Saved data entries
════════════════════
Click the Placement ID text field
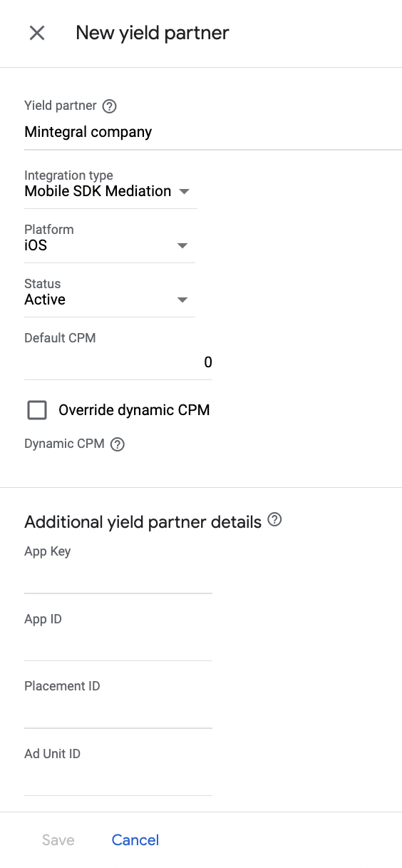The image size is (402, 868). (118, 713)

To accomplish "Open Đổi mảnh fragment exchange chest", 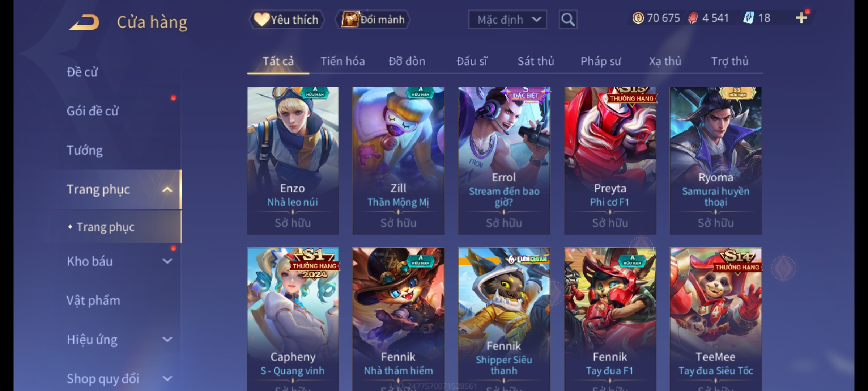I will tap(373, 20).
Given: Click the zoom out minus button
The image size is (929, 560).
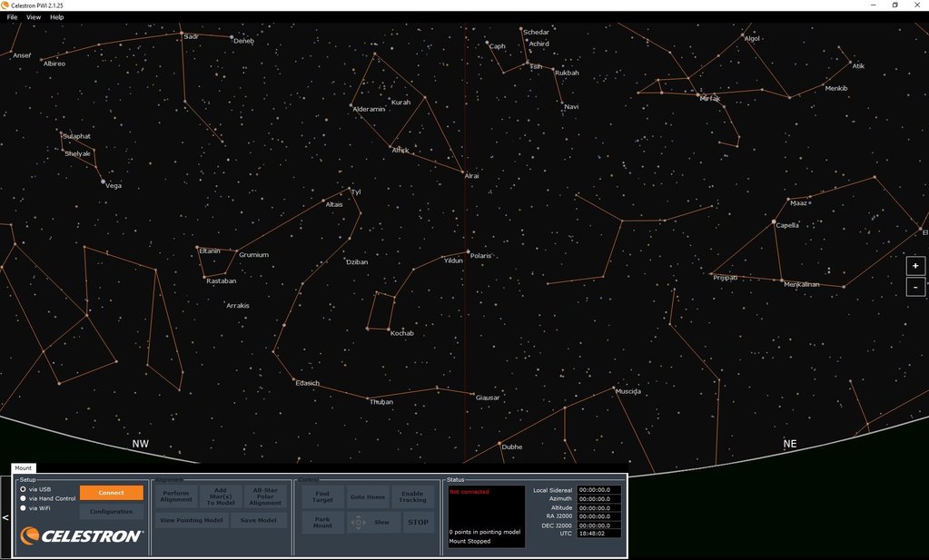Looking at the screenshot, I should [915, 287].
════════════════════
** What you should do **
Where the line containing "Given: Click the zoom out minus button" appears in the records above, begin copying and continue exactly through the last line, with nothing else; omit every picture.

** Solution for this task **
Given: Click the zoom out minus button
The image size is (929, 560).
Looking at the screenshot, I should [915, 287].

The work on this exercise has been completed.